> [Extrait du document]:
Des similitudes cependant, la famille maladroite et qui n'est d'aucun secours, les remarques anodines de gens qu'on connaît peu et qui parfois touchent en plein dans la plaie juste avec l'angle d'attaque où l'on est sans secours. Curieusement ton lieu difficile est tout près de l'un de mes refuges (tu as bien fait de dire j'éviterai de t'y entraîner).
"Est-ce que les gens qui vont mourir le savent parfois, avant ? Est-ce qu’ils ressentent, dans les jours qui précèdent, l’urgence de dire des choses importantes ?" : si ça peut d'une façon quelconque te rassurer ou te réconforter, il m'est arrivé plusieurs fois de ressentir ça, de dire des choses que je craignais soudain et très profondément de ne plus pouvoir faire, et je suis toujours là.
Et aussi : je n'ai fait le deuil de mon père (OK nous n'étions pas en meilleurs termes, notre relation était souvent conflictuelle) que 9 mois plus tard à l'occasion d'un bonheur très violent et qui me secouait bien plus que sa mort ne l'avait fait (du malheur j'avais l'habitude, du bonheur non).

[Enregistrements contenus dans un jeu de données]
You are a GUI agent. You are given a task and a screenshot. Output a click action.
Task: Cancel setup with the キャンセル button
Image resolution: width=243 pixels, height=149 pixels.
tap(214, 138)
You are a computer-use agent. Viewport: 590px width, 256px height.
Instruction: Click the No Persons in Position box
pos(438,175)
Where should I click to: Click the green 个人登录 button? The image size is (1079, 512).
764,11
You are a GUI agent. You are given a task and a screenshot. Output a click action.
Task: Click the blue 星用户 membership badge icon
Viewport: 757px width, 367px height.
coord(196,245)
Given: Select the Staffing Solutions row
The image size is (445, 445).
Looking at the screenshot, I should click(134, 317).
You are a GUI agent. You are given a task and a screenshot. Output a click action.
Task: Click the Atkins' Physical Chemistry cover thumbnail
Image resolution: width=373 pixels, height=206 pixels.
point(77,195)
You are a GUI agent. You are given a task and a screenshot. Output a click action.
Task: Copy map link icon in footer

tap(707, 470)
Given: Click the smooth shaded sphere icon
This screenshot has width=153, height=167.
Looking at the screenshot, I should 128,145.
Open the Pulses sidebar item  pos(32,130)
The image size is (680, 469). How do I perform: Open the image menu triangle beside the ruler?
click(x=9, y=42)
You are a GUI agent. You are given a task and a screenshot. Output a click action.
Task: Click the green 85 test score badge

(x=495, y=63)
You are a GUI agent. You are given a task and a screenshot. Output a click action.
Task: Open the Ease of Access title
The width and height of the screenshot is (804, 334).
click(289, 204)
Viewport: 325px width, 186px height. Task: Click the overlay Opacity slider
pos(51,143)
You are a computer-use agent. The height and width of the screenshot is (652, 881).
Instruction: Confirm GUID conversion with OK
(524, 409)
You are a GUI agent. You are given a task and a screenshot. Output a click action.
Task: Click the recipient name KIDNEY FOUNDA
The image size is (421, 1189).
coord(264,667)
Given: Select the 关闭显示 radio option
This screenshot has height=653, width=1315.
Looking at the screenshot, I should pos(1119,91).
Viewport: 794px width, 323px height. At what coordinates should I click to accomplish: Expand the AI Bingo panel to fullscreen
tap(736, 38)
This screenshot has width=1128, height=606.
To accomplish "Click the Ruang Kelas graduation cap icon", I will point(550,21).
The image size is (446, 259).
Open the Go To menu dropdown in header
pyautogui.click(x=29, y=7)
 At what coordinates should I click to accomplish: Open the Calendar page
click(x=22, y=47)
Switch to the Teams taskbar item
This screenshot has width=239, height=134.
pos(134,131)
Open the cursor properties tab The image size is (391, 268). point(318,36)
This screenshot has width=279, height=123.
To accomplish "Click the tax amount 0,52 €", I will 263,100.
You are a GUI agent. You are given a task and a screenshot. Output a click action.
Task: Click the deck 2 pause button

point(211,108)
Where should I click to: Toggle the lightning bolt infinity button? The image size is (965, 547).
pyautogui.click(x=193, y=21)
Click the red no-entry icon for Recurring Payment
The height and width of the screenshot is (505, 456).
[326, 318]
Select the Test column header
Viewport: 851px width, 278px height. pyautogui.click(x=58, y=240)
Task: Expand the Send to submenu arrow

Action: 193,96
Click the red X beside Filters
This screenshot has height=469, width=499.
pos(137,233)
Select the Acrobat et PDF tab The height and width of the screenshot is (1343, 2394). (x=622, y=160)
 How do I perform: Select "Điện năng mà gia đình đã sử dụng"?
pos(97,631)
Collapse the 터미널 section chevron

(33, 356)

> [Consigne]: Veuillez recopier à l'identique le passage de l'extrait du document allant de « Des similitudes cependant, la » jusqu'à « de t'y entraîner). » inclus.

> [Réponse attendue]:
Des similitudes cependant, la famille maladroite et qui n'est d'aucun secours, les remarques anodines de gens qu'on connaît peu et qui parfois touchent en plein dans la plaie juste avec l'angle d'attaque où l'on est sans secours. Curieusement ton lieu difficile est tout près de l'un de mes refuges (tu as bien fait de dire j'éviterai de t'y entraîner).